> DATA ROWS

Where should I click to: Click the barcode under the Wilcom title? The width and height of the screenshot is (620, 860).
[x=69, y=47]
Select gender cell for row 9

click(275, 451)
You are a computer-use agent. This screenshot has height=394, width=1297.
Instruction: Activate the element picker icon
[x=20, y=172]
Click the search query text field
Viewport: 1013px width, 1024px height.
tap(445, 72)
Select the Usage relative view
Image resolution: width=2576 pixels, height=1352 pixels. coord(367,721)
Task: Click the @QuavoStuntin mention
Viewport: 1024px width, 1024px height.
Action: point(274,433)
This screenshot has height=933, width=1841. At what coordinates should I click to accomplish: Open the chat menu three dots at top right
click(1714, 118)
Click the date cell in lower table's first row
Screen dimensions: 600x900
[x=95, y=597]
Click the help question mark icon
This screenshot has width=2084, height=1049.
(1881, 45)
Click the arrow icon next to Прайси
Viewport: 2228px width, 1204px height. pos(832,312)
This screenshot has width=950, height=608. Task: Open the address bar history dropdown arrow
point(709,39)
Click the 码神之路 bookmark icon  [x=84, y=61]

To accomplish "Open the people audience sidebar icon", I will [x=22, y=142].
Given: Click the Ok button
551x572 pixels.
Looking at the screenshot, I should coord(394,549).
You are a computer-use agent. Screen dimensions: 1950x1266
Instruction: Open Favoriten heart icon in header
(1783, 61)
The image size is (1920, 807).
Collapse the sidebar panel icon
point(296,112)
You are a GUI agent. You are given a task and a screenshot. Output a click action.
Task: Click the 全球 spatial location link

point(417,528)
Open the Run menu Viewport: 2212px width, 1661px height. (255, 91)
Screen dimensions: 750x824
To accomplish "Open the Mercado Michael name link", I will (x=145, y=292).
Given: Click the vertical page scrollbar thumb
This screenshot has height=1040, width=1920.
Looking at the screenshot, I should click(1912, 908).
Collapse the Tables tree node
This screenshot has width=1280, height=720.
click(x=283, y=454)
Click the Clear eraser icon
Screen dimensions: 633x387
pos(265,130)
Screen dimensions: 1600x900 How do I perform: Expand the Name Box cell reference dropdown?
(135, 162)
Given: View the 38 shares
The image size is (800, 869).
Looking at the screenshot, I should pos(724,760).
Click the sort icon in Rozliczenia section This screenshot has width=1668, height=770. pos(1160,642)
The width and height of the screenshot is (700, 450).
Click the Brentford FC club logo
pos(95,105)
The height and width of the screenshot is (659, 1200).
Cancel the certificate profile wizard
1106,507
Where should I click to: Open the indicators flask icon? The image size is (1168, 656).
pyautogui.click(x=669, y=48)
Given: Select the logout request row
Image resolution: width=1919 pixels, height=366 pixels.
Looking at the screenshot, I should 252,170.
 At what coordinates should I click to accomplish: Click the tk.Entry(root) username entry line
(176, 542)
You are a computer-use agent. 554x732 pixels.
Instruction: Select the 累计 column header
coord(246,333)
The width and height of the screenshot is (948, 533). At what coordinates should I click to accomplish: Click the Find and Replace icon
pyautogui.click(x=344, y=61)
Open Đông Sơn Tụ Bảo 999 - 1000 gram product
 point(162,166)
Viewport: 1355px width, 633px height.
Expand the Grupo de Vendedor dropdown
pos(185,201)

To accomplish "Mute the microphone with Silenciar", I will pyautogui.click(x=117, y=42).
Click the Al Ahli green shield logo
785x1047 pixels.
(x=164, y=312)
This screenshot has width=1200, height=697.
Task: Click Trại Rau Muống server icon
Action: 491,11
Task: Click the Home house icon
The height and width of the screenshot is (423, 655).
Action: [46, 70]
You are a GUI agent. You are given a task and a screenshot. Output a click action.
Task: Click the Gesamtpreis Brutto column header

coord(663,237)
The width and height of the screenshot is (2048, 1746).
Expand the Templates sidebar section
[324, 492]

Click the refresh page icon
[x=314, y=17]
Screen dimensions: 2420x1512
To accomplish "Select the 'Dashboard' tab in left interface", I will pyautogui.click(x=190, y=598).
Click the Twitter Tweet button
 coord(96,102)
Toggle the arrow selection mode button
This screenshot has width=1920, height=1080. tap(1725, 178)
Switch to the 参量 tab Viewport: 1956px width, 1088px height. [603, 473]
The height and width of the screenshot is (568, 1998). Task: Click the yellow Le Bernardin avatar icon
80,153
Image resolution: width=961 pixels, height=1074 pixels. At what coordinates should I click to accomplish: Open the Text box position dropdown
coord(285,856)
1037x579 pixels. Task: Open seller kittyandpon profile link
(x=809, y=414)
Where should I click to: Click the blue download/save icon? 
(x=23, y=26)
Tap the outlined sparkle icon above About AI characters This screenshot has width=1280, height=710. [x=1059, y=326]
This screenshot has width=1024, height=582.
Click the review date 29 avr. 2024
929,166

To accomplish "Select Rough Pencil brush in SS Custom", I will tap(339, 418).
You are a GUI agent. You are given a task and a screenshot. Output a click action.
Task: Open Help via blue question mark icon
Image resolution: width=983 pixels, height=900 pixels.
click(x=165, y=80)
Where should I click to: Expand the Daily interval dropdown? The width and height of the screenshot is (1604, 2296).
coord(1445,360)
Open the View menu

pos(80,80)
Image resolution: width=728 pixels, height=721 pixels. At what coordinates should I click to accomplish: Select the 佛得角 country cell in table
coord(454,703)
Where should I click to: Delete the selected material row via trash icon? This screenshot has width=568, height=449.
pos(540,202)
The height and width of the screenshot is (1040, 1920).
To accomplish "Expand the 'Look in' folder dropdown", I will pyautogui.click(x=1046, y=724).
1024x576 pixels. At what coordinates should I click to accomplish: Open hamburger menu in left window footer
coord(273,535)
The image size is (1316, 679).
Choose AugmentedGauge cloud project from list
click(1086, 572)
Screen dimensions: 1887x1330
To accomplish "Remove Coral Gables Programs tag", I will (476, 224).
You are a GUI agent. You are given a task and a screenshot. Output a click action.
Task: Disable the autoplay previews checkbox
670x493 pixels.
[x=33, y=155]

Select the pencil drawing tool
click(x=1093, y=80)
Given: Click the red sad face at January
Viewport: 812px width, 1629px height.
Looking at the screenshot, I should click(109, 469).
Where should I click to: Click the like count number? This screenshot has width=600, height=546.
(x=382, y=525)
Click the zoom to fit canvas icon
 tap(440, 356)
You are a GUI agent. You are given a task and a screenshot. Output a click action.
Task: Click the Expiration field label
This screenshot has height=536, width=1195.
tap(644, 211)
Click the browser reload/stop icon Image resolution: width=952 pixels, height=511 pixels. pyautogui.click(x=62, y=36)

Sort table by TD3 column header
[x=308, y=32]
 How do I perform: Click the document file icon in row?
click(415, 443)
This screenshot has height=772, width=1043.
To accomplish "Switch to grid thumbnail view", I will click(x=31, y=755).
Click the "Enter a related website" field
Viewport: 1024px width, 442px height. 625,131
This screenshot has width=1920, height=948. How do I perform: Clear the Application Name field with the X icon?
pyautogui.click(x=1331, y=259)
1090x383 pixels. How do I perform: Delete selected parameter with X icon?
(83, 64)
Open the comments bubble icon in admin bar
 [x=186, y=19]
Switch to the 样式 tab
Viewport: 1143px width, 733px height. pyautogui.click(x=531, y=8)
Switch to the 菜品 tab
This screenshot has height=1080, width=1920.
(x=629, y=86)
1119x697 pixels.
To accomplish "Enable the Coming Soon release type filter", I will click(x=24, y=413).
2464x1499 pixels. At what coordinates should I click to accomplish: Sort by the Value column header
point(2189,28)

> WRITTEN PROBLEM
Give every line from the start of the entries through the line containing "click(275, 451)" as a JSON list of strings, one string per line, with blank lines omitted.

> TASK OUTPUT
[
  "Where should I click to: Click the barcode under the Wilcom title? The width and height of the screenshot is (620, 860).",
  "[x=69, y=47]",
  "Select gender cell for row 9",
  "click(275, 451)"
]